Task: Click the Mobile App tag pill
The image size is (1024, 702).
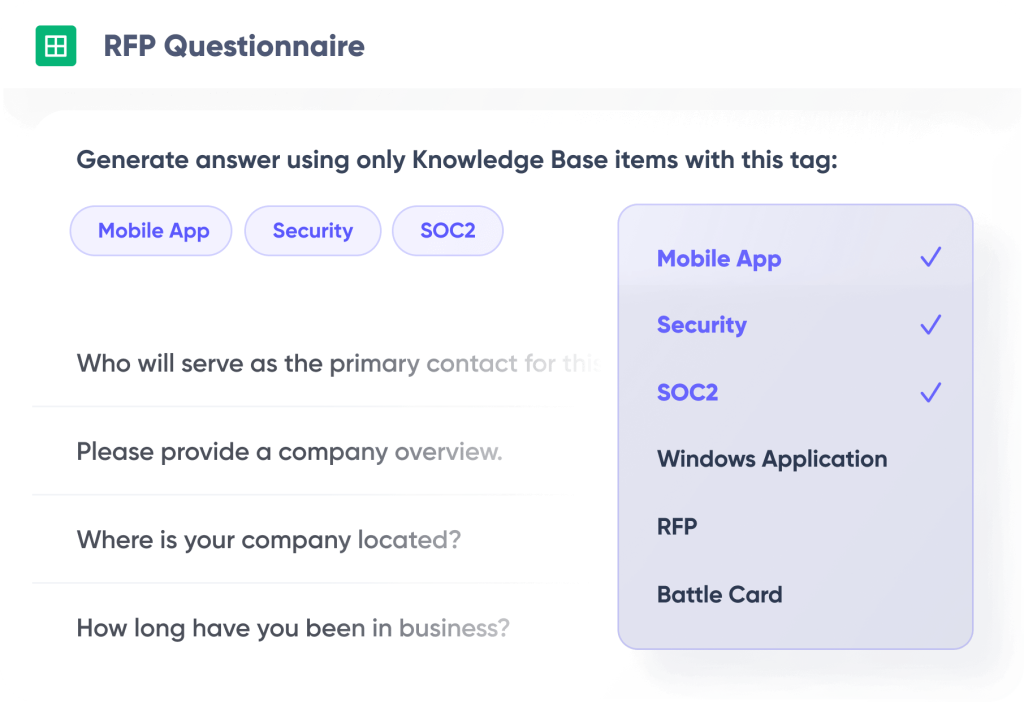Action: tap(150, 230)
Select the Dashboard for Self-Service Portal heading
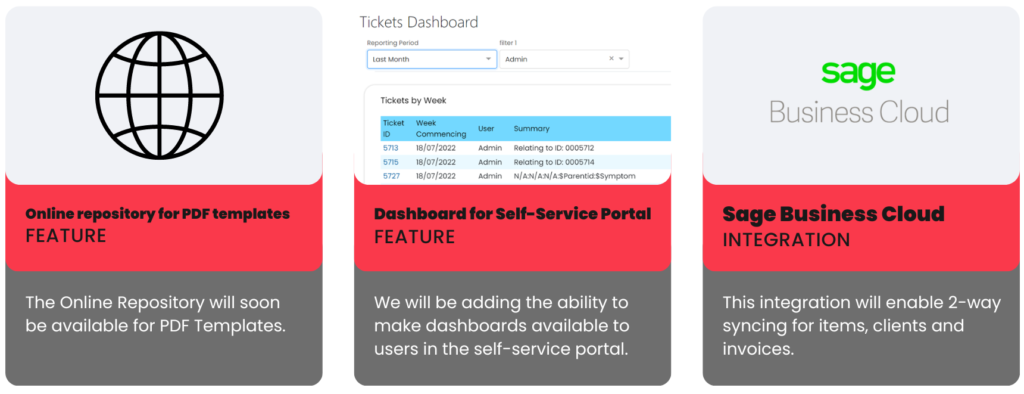Image resolution: width=1024 pixels, height=394 pixels. point(513,214)
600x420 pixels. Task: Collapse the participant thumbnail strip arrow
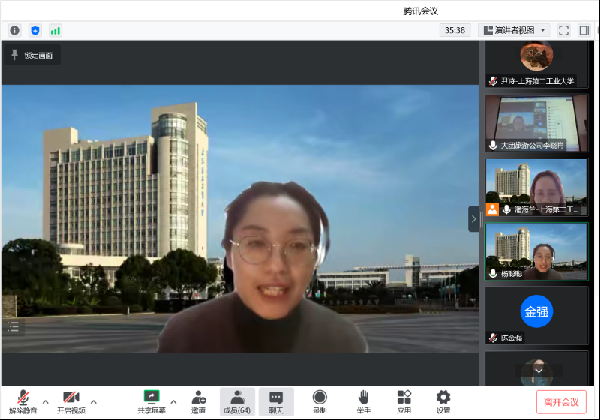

○ ○ ○ ○ ○ ○ ○

▸ What to work on
Return every line of the records above unchanged, leaving out the pictures.

▸ Task response
Task: Click the Mobile App tag pill
The image size is (1024, 702).
Action: tap(150, 230)
Select the Dashboard for Self-Service Portal heading
Image resolution: width=1024 pixels, height=394 pixels. point(513,214)
600x420 pixels. Task: Collapse the participant thumbnail strip arrow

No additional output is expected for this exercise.